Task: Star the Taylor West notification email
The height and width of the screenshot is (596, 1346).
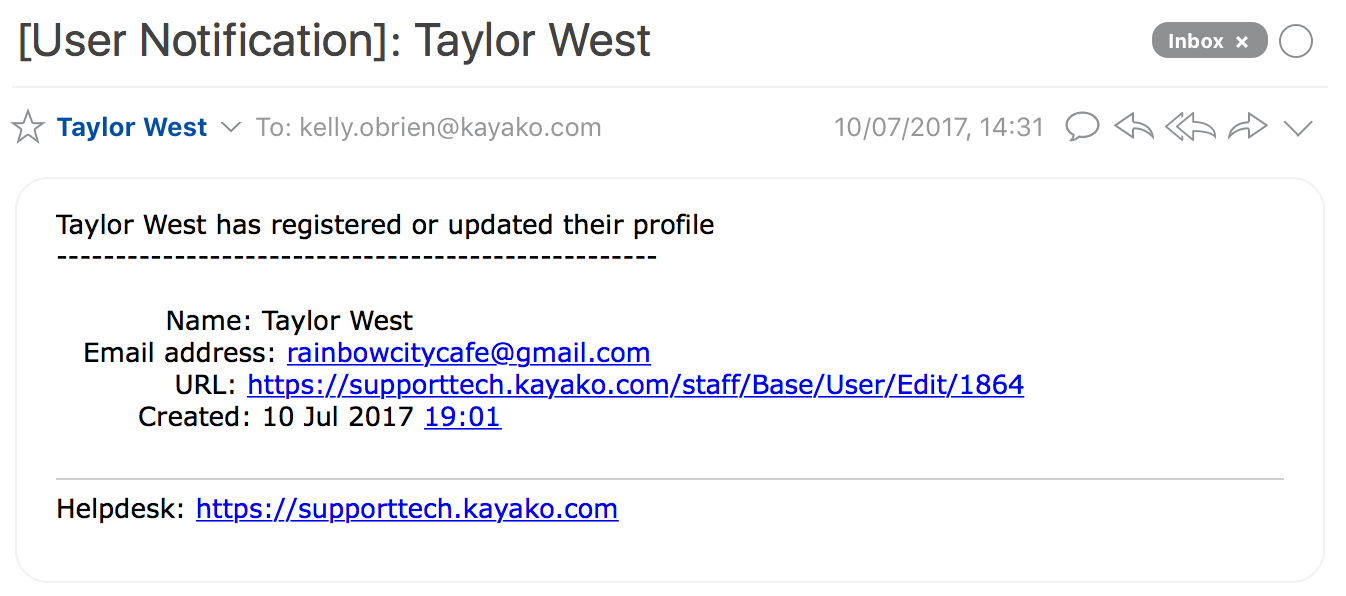Action: pyautogui.click(x=28, y=127)

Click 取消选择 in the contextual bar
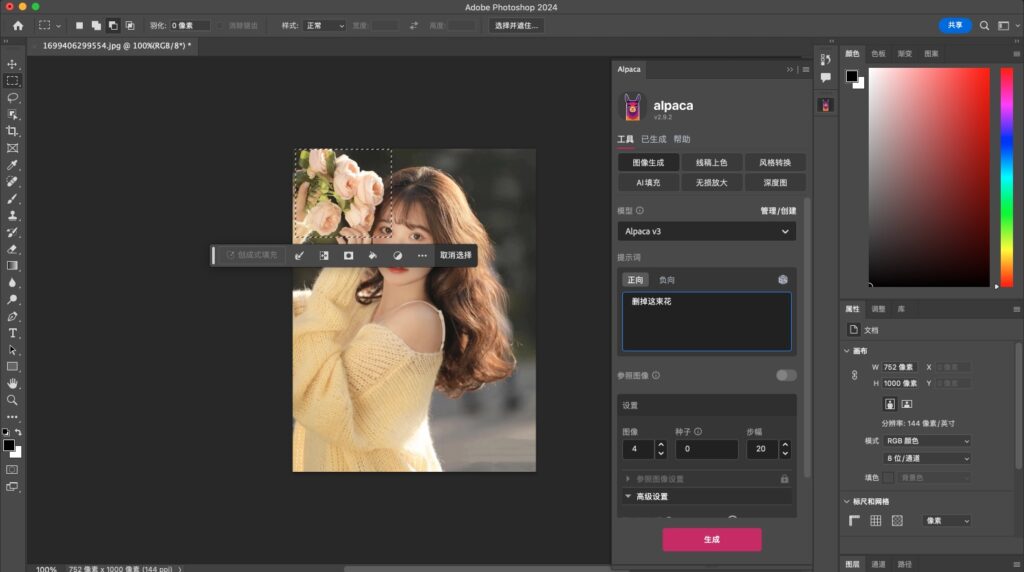tap(455, 256)
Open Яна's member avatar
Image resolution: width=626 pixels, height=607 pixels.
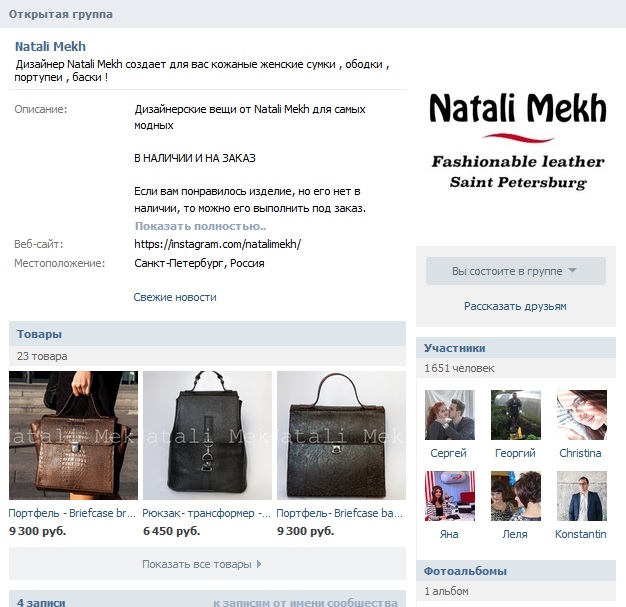point(450,496)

---

Written instruction – Could you write these lines out again, replacing "member avatar" with "profile picture" and changing nothing else, with the pictures left out?

Result –
Task: Star the Taylor West notification email
The height and width of the screenshot is (596, 1346).
Action: pyautogui.click(x=28, y=127)

Click 取消选择 in the contextual bar
tap(455, 256)
Open Яна's profile picture
Image resolution: width=626 pixels, height=607 pixels.
point(450,496)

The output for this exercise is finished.